**Text block**
The world's forests, soils, oceans and the troposphere are part of its natural sinks, which have the capacity to cleanse carbon dioxide and hence reduce global warming. The scientific methodology used to account for the sinks will be of importance to the countries that have an interest in national sinks that is countries with large land areas and forested areas and between those countries that do not. The two chief protagonists are the us with sink interests -- and the eu with limited sink interests. Understandably, since they have large land areas, Canada and Australia side with the us .
The Kyoto Protocol has already taken the step to make the national sink a resource with value. The Protocol says that industrialised countries, in order to meet their commitments can take into account changes in emissions resulting from "human induced land-use change and forestry activity since 1990. The Protocol also restricts the quantification of sinks to "forestry activity, limited to afforestation, reforestation and deforestation. Therefore, if any country has reduced its deforestation rates after 1990 it can take the benefit of 'net reduced' emissions in its balance sheet.
The us is also very keen to plant more trees this time in developing countries so that it can deduct each tree's fixed carbon from its own account. It therefore, wants forestry-related emission reduction projects under the cdm .
What has been agreed or not agreed upon in the Kyoto Protocol on this issue has become the most divisive issue for these two superblocks. The eu maintained that there are scientific uncertainties and wants the sbsta to call on the Intergovernmental Panel on Climate Change (ipcc) to address the outstanding issues in a special report. The us discounts the scientific issues and wants action fast. It argues that if this is not done, it will not be able to ratify the protocol.
The most critical issue would be the method of calculating the 'net' emission -- that is if the forest ecosystem has led to increased or decreased emissions in the atmosphere over its lifetime. Forests are both sinks and sources -- they absorb carbon dioxide during their growing period and emit it during deforestation. But calculating the net emission is more than an exercise in addition and subtraction. When trees die, the carbon sequestered over the years is transferred to the litter and soil and is also released to the atmosphere. But in case the tree has been used for products like furniture the carbon could be in the forest product. Therefore, some carbon is released immediately, but the other processes could take years. In addition, there is a fear that what is a sink, now, could become a source with global warming. It is now understood that organic carbon built up in forest soils over the centuries could be released as the temperature of the world increases.
In Bonn, the situation seemed to be in favour of the eu . The report the us was trying to rush through was deferred and despite budget cuts, parallel processes have been initiated to create shortcuts for it. It has been agreed that the secretariat will organise a workshop of experts with the ipcc prior to cop-4 to consider availability of data in relation to that part of the Protocol that relates to land use changes in forestry. And after cop-4, the sbsta will also plan a workshop on the additional human induced activities which affect climate; agricultural soils, land use and forestry. The ipcc has also been requested to prepare a special report on the "methodological, scientific and technical implications of the Protocol, with particular reference to sections dealing with emissions from land use changes and forestry. This report will be discussed only at cop/mop-1 the first meeting of the parties which is expected only after ratification of the Kyoto Protocol by the requisite number of countries.

**Recorded data**

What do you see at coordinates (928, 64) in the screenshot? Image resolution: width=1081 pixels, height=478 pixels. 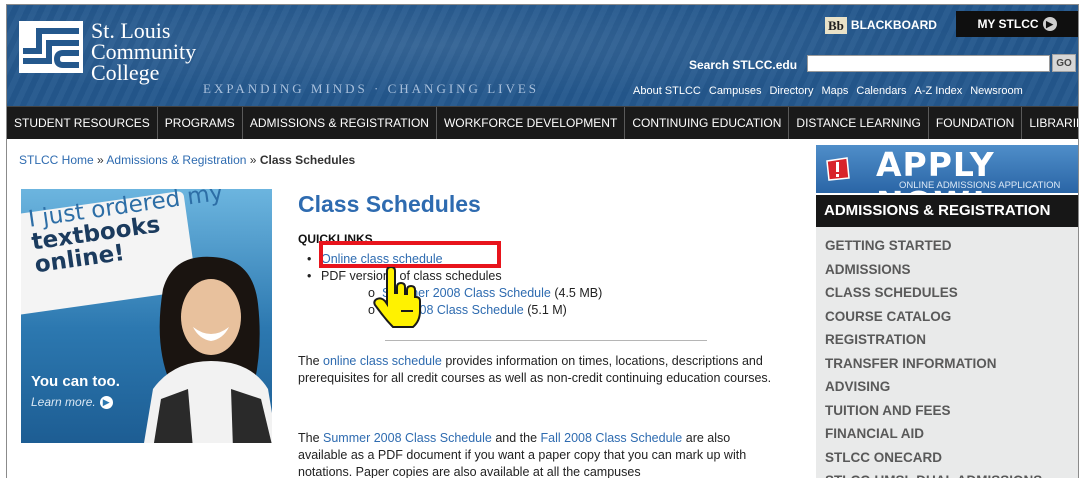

**Prompt 1**
Reproduce the carbon sinks passage word for word from "The us is also" to "ratify the protocol.".
**Prompt 2**
According to the carbon sinks passage, which forestry activities does the Protocol limit the quantification of sinks to?

**Result 1**
The us is also very keen to plant more trees this time in developing countries so that it can deduct each tree's fixed carbon from its own account. It therefore, wants forestry-related emission reduction projects under the cdm .
What has been agreed or not agreed upon in the Kyoto Protocol on this issue has become the most divisive issue for these two superblocks. The eu maintained that there are scientific uncertainties and wants the sbsta to call on the Intergovernmental Panel on Climate Change (ipcc) to address the outstanding issues in a special report. The us discounts the scientific issues and wants action fast. It argues that if this is not done, it will not be able to ratify the protocol.

**Result 2**
Afforestation, reforestation and deforestation.